On the one hand, in the worker cooperatives, the workers do exercise control, but these are generally too small to be able to survive, in the long-term, in the face of competition with larger capitals. They either fail, or else degenerate, with control passing to a permanent bureaucracy, usually en route to being transformed into a joint stock company, or simply absorbed by one. On the other hand, the joint stock company represents a form of socialised capital that is large enough to succeed, and develops into the multinational corporation, but workers have no control over its/their collective capital. The contradiction, in relation to the worker cooperative, drives workers to a political solution, so as to be able to nurture that development, for example, by the use of credit, as described by Marx.
“Without the factory system arising out of the capitalist mode of production there could have been no co-operative factories. Nor could these have developed without the credit system arising out of the same mode of production. The credit system is not only the principal basis for the gradual transformation of capitalist private enterprises into capitalist stock companies, but equally offers the means for the gradual extension of co-operative enterprises on a more or less national scale.”
(Capital III, Chapter 27)
The contradiction, in relation to the joint stock company/corporation, also drives the workers to a political solution, because it requires that they assert their rightful control over their collective capital. This is, indeed, the property question, described by Marx and Engels, in The Communist Manifesto, as the basis of the class struggle. Yet, as Trotsky describes, this question of workers control over their collective capital, is not one that can be resolved within the limits of bourgeois democracy.
The ruling-class no longer owns the industrial capital that has become socialised capital. It owns fictitious-capital (shares, bonds, property and derivatives) whose short-term interest is, in fact, antagonistic to that of the industrial capital, upon which it ultimately depends, which forms the dominant form of property, and upon which the future of the state depends. Yet, as ruling class, like the landlords in parliament referred to by Marx in his Inaugural Address, it has made sure that company law gives it the right to exercise control, still, over that socialised capital. In doing so, it, even now, acts against the interest of that industrial capital, showing the degree of contradiction, and reality that the ruling-class has become not just conservative, as Marx described in The Poverty of Philosophy, but reactionary.
The interest of socialised capital is the maximisation of profit of enterprise, so as to maximise capital accumulation. But, shareholders seek to maximise dividends, thereby, reducing profit of enterprise, and they seek to maximise capital gains from rising share prices, which drives them to ensure that profits are used to buy back shares, rather than invest in additional capital. So, the ruling class will not simply abandon this control, and will use its state, and other forces to prevent that happening, as they did, in Italy, in the 1920's, Germany and Spain in the 1930's, etc.
As Trotsky puts it,
“workers’ control through factory councils is conceivable only on the basis of sharp class struggle, not collaboration. But this really means dual power in the enterprises, in the trusts, in all the branches of industry, in the whole economy.

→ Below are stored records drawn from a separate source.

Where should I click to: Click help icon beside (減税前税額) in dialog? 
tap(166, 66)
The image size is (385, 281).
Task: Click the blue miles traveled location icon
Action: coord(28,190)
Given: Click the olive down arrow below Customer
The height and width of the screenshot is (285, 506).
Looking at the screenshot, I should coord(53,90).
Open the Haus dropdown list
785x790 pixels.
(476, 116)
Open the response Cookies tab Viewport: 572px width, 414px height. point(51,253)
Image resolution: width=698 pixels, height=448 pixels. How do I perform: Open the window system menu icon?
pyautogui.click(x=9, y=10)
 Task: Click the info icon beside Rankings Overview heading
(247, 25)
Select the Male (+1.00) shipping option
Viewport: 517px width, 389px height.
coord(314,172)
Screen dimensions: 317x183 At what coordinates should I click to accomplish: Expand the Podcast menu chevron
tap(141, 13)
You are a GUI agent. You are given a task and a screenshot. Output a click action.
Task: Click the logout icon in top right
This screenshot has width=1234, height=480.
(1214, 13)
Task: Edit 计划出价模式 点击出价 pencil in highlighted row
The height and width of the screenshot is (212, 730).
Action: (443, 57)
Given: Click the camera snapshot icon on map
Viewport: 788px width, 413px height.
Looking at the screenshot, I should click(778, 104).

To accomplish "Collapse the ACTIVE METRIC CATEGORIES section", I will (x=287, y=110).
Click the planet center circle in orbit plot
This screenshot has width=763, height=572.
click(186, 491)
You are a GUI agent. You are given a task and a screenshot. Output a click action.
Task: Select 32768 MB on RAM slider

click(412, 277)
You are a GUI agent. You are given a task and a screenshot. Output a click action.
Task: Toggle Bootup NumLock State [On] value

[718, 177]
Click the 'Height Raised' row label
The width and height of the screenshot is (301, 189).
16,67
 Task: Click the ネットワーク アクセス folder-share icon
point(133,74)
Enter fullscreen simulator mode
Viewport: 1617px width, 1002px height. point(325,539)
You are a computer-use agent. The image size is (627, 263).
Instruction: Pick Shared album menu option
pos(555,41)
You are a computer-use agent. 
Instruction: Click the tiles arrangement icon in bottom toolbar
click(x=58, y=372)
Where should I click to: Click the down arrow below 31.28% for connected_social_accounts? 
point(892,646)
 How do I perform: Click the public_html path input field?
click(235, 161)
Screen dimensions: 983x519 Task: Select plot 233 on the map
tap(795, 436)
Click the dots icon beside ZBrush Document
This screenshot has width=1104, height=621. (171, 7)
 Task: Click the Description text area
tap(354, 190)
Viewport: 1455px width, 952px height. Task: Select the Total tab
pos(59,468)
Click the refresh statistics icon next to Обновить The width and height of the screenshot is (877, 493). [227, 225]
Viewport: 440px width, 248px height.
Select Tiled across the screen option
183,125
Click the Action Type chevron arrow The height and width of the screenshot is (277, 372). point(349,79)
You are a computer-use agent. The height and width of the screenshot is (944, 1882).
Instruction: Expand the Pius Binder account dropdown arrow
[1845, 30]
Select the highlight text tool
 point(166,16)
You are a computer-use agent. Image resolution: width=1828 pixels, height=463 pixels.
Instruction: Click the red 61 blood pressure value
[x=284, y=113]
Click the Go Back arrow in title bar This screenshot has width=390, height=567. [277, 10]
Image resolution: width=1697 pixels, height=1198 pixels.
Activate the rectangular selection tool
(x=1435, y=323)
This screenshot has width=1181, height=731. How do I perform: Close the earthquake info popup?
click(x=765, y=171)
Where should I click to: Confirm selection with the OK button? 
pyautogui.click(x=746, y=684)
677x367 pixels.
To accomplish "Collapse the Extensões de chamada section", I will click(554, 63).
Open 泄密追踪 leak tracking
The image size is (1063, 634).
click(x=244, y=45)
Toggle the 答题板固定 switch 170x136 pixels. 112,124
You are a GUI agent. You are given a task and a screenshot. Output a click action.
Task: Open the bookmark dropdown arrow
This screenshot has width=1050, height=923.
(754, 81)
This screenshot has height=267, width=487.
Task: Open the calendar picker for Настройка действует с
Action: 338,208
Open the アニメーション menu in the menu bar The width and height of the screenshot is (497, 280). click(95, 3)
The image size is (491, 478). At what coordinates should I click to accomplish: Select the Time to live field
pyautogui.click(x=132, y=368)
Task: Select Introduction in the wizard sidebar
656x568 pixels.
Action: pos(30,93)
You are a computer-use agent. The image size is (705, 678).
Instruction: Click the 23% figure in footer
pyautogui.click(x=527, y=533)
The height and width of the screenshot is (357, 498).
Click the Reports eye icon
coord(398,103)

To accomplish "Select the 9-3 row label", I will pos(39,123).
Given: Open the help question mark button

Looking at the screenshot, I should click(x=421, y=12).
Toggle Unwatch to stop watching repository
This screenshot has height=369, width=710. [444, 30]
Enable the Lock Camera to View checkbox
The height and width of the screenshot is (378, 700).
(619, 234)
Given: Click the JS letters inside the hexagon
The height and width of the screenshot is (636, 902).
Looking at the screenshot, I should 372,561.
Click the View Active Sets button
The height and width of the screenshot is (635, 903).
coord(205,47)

What state regime corresponds to workers’ control of production? It is obvious that the power is not yet in the hands of the proletariat, otherwise we would have not workers’ control of production but the control of production by the workers’ state as an introduction to a regime of state production on the foundations of nationalization. What we are talking about is workers’ control under the capitalist regime, under the power of the bourgeoisie. However, a bourgeoisie that feels it is firmly in the saddle will never tolerate dual power in its enterprises. Workers’ control consequently, can be carried out only under the condition of an abrupt change in the relationship of forces unfavourable to the bourgeoisie and its state. Control can be imposed only by force upon the bourgeoisie, by a proletariat on the road to the moment of taking power from them, and then also ownership of the means of production. Thus the regime of workers’ control, a provisional transitional regime by its very essence, can correspond only to the period of the convulsing of the bourgeois state, the proletarian offensive, and the failing back of the bourgeoisie, that is, to the period of the proletarian revolution in the fullest sense of the word.”
This shows the utopian and duplicitous nature of those demands of sections of the statist left for nationalisation by the capitalist state, accompanied by face-saving calls for it to also hand over workers control. As Trotsky describes, such a demand is only possible in conditions of dual power in society, in which the workers seize control of their own workplaces, arms in hand.
“If the bourgeois is already no longer the master, that is, not entirely the master, in his factory, then it follows that he is also no longer completely the master in his state. This means that to the regime of dual power in the factories corresponds the regime of dual power in the state.
This correspondence, however, should not be understood mechanically, that is, not as meaning that dual power in the enterprises and dual power in the state are born on one and the same day. An advanced regime of dual power, as one of the highly probable stages of the proletarian revolution in every country, can develop in different countries in different ways, from differing elements. Thus, for example, in certain circumstances (a deep and persevering economic crisis, a strong state of organization of the workers in the enterprises, a relatively weak revolutionary party, a relatively strong state keeping a vigorous fascism in reserve, etc.) workers’ control of production can come considerably ahead of developed political dual power in a country.”